Animal experiments

All animal studies were approved by the State Office of Health and Social Affairs Berlin (LAGESO/A0409/12) and were carried out in accordance with institutional and federal animal care guidelines. Overall, 16 in vivo examinations were carried out on 8 healthy male Sprague Dawley rats (Charles River Laboratories, Sulzfeld, Germany), 7 weeks old and had an average body weight of 259 ± 19 g. Prior to MPI scan, rats were anesthetized in an anaesthetic induction chamber with 5% isoflurane and maintained in 1–2% isoflurane during MPI acquisitions. Each rat was imaged twice, once with MCP 3 and once with Resovist. The order of MNP type administration was random. Identical doses of MCP 3 and Resovist were successively administered intravenously (Fig. 6) with sufficient time between the examinations for clearance of the MNP from the blood (at least 1 h), when no signal modulation was detected prior to the MPI scans, as seen in raw data on the baseline signal (Fig. 5). The concentrations of the stock solutions were 145.5 mmol Fe/l for MCP 3 and 500 mmol Fe/l for Resovist, and the final administered doses were 0.025, 0.5, and 0.1 mmol Fe/kg of bodyweight. Final concentrations were prepared by diluting stock solutions with 7.5% mannitol. MPI acquisition, duration 2–5 min, started approximately 1 min before injection.

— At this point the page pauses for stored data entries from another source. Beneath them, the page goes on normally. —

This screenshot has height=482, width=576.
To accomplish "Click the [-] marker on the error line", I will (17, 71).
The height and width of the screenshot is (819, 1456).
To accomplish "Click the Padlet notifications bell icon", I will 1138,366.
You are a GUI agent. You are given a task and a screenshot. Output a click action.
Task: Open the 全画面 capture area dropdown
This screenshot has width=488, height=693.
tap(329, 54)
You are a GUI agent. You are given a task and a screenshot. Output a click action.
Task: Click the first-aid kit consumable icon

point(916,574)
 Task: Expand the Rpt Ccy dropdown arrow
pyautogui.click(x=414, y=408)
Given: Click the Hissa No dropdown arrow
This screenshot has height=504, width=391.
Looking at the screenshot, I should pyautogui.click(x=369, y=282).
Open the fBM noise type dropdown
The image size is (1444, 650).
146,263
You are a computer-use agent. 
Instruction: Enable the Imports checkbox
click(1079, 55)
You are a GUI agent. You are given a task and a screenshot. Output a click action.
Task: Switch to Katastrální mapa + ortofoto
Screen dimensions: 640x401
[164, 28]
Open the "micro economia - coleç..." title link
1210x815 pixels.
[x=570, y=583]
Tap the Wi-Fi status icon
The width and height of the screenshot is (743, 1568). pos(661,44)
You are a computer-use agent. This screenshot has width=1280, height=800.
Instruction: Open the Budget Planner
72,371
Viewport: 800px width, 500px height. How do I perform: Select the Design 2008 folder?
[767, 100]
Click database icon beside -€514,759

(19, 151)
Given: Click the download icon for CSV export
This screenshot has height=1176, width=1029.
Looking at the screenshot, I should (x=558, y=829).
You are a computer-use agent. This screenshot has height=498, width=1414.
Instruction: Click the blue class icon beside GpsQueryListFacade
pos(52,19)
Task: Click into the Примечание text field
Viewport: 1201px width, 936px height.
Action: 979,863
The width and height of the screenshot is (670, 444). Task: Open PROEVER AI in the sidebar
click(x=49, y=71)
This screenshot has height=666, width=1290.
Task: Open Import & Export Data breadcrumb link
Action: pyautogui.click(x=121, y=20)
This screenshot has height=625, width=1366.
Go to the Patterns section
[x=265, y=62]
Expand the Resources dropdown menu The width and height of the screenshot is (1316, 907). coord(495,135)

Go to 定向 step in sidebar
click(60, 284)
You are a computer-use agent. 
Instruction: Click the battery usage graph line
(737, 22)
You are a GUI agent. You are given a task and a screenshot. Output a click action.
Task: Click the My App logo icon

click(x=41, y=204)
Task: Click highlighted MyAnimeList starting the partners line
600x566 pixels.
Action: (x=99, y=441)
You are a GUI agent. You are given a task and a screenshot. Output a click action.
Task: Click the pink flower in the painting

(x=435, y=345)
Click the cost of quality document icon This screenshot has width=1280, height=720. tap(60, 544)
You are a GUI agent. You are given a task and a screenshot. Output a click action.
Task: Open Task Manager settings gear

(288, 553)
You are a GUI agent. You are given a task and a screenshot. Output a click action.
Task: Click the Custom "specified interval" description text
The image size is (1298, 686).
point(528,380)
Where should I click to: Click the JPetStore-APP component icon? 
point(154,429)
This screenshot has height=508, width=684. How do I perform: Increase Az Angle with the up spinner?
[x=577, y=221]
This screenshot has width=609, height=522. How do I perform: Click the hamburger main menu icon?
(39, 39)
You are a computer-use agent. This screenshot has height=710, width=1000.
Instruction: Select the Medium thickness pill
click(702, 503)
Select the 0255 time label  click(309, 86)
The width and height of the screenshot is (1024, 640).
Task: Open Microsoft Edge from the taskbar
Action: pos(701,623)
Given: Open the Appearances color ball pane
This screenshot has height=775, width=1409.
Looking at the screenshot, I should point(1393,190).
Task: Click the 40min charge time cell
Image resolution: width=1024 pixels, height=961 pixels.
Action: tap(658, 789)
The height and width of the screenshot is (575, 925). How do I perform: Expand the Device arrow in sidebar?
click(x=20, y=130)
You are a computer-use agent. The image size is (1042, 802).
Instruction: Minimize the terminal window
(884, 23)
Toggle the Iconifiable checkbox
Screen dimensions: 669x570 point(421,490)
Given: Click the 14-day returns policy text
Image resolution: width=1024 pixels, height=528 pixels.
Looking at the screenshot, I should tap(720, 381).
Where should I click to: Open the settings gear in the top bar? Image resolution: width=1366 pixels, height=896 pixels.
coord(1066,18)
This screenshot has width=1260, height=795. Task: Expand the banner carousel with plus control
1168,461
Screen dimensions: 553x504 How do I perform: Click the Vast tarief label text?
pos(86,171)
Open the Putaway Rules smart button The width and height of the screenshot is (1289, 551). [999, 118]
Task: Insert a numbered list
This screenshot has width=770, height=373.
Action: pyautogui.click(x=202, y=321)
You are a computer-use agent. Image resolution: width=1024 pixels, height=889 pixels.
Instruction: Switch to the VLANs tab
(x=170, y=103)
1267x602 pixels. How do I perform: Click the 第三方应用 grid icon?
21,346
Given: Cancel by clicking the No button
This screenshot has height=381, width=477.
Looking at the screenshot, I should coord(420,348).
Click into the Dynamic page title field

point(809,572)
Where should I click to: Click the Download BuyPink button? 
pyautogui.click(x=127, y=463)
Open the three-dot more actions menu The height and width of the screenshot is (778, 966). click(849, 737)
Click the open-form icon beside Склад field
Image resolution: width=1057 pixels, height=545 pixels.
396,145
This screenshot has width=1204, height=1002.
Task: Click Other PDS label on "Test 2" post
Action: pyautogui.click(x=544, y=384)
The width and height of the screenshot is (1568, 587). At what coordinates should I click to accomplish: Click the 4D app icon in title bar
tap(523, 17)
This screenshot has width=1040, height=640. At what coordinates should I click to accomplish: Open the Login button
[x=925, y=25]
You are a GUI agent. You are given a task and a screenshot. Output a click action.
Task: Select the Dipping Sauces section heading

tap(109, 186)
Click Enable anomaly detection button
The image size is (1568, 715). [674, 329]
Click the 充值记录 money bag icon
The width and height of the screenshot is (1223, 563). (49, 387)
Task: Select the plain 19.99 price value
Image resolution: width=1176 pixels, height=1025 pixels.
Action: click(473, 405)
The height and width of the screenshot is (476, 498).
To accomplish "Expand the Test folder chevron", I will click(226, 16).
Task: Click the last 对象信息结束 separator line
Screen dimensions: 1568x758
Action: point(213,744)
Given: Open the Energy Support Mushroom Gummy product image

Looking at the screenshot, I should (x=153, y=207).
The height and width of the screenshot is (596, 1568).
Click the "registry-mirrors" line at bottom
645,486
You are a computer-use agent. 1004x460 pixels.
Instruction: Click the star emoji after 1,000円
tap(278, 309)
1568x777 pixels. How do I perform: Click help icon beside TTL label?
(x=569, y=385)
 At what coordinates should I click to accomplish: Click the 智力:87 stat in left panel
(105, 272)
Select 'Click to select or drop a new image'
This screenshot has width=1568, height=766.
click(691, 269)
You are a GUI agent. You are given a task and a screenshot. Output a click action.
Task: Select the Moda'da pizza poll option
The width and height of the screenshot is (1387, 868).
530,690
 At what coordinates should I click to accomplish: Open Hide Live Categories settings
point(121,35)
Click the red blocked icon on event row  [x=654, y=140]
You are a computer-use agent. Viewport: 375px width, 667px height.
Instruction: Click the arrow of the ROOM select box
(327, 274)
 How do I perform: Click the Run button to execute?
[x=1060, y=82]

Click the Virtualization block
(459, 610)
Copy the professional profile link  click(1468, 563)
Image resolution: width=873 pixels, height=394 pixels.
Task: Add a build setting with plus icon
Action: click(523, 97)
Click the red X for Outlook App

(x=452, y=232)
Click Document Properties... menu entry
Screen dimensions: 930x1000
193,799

Preclinical MPI scanner (a) and diagram of experimental workflow (b). (a) Preclinical MPI scanner (MPI 25/20 FF, Bruker BioSpin) in a copper-shielded cabinet to suppress interferences from external electromagnetic fields. (b) Diagram of experimental workflow. First, background MPI signal is acquired, followed by IV injection of one of the MNP and MPI scanning for several minutes. After 1 h (no signals from MNP detectable in blood vessels), the second tracer, was injected intravenously. The order of MNP type administration was random.